# KA24E Idle Problem



## rkm (May 13, 2006)

so here's whats going on. im looking to buy a 240 from a guy i found in a local forum. i PMed him to let em know i was interested and when he calls me back he says that theres a problem with the engine. 

says it just started today. was on his way back from the mall and it started stuttering while he was on the freeway. he made it home but apparently it got worse. when you start the car it wont idle for more than 5 seconds or so unless you give it some gas. the idle is really rough too. drops real low then comes back up. does that a couple times then just dies.

he says the plugs arent more than a month old. new airfilter too. i wouldnt know where to look because this is hopefully my first nissan. any help is appreciated.


----------



## Trippen (Feb 21, 2006)

Ok A little bit more info......is it an auto or 5 speed? There are a few things...a idle controler gone bad or a vacume line that has disconnected from the same unit. just my 2cents...Search this forum for rough idle and MAF youll find allot of what your looking for.


----------



## rkm (May 13, 2006)

5 speed. he said it wasnt only the idle because it started on the freeway. hopefully he gets back to me and i can check the vacume lines.

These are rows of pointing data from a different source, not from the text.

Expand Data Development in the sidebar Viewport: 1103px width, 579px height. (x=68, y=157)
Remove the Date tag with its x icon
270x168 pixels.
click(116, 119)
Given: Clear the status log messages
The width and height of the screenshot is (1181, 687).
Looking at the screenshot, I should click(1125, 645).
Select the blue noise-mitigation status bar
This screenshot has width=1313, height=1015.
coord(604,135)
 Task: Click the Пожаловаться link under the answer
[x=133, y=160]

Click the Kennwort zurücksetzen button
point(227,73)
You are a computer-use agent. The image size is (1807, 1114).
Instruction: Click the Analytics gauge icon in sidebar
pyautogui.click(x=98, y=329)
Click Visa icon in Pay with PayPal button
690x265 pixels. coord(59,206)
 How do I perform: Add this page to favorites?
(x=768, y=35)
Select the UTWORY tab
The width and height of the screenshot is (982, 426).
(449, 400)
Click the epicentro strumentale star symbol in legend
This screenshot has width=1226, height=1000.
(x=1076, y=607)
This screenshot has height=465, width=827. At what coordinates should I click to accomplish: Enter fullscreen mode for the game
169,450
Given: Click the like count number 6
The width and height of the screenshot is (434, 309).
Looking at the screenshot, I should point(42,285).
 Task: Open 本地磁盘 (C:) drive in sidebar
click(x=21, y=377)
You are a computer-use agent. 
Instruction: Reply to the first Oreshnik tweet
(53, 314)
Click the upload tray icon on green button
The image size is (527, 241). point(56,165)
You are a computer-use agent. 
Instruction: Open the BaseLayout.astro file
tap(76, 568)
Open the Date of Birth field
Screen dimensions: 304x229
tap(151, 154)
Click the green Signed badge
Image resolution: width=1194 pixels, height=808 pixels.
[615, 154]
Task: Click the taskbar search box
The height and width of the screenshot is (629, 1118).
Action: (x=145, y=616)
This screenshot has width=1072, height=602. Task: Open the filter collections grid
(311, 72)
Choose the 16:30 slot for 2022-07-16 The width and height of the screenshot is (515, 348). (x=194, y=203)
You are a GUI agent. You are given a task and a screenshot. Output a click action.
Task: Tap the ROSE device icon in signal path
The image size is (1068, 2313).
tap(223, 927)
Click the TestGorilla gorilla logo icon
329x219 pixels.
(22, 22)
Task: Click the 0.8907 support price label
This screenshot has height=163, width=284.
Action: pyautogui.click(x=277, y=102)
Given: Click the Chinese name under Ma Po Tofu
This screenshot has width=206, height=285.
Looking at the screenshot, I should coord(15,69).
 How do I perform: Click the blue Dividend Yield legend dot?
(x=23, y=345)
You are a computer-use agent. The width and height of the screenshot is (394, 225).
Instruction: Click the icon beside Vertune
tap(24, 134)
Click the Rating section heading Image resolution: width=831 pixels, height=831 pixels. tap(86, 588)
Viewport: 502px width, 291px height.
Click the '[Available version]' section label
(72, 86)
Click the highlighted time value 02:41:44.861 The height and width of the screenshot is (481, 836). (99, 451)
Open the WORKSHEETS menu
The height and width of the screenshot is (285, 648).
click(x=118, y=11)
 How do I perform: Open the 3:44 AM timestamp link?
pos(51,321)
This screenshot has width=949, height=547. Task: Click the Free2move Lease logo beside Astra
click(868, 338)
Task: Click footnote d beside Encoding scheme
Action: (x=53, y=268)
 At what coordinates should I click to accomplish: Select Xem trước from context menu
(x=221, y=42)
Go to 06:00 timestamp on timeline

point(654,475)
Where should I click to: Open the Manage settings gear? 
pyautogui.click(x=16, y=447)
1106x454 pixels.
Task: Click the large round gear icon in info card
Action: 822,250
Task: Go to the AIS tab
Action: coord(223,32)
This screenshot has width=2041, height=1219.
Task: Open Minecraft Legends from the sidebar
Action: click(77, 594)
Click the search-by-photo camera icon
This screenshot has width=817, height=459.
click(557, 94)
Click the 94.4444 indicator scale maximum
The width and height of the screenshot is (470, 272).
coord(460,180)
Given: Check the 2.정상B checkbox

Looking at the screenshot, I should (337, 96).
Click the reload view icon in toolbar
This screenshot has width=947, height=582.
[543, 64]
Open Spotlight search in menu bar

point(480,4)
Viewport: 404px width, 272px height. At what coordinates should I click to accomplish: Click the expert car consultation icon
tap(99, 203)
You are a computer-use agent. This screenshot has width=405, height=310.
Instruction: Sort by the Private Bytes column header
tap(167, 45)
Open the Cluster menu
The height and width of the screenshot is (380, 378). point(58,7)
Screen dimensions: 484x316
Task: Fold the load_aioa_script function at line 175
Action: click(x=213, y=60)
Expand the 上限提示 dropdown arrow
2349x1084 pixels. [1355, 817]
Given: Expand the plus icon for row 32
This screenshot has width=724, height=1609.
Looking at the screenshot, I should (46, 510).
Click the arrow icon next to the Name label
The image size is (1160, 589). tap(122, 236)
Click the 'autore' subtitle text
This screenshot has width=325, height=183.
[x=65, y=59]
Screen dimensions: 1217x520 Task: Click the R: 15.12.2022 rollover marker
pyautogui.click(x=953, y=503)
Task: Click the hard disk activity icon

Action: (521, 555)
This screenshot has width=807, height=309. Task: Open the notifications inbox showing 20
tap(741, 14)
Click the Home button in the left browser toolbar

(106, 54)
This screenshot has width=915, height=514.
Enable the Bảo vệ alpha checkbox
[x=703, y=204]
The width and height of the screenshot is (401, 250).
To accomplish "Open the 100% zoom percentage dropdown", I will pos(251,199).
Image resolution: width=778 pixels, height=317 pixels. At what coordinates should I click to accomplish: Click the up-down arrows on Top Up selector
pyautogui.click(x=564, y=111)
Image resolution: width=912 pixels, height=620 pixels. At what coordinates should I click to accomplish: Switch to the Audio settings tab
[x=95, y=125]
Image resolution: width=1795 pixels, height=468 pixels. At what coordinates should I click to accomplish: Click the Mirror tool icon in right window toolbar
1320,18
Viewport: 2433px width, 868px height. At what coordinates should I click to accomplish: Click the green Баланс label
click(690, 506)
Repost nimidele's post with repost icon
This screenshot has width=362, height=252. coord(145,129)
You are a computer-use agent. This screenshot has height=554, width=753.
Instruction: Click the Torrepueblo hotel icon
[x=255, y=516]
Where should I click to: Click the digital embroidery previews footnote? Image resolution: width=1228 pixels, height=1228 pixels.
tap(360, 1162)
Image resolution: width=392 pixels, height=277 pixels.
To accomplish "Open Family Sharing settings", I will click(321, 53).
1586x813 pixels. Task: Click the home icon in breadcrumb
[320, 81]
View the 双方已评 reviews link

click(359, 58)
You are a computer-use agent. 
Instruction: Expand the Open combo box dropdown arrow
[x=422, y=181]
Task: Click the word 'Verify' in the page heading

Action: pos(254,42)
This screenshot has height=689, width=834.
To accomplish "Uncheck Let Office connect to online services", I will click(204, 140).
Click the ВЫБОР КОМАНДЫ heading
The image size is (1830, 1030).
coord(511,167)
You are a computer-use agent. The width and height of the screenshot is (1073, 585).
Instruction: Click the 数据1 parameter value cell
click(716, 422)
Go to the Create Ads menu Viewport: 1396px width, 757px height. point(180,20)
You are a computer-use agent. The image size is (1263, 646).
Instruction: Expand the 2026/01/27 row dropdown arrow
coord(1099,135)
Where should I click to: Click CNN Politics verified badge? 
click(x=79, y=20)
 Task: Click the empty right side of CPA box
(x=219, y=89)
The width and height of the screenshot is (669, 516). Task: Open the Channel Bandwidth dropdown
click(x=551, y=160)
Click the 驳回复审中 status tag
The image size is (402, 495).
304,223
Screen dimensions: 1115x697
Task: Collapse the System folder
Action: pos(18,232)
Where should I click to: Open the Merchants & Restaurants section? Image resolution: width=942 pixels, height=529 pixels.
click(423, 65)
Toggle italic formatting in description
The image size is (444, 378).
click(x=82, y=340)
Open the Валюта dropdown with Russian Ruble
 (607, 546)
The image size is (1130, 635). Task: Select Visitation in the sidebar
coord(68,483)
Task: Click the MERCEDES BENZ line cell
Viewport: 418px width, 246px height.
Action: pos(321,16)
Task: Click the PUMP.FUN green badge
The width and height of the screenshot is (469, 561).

thnx for the search tips. my searches came up with massive lists of non-related stuff. ill check it out


----------



## rogoman (Dec 16, 2004)

Could be any number of problems:
1 - Sticking EGR valve.
2 - Dirty fuel injectors.
3 - Major vacuum leak.
4 - Marginal fuel pump.
5 - Plugged up fuel filter.

I'd be cautious about buying the car. You could end up with a money drainer.


----------



## SHpaintball (Jan 30, 2006)

ok look i have /had the same problem......just clean off the fuel injectors...make sure your fuel filter is clean and most important a leaky vacumm ( thats what was wrong with mine) just check all your hoses and make sure they are in good condition it will solve the problem


----------



## SHpaintball (Jan 30, 2006)

rogoman said:


> Could be any number of problems:
> 1 - Sticking EGR valve.
> 2 - Dirty fuel injectors.
> 3 - Major vacuum leak.
> ...



yea mine was a money drainer but personally it was worth EVERY LAST CENT I PUT INTO IT!!! gotta love that 260hp! 235TQ sr20det


----------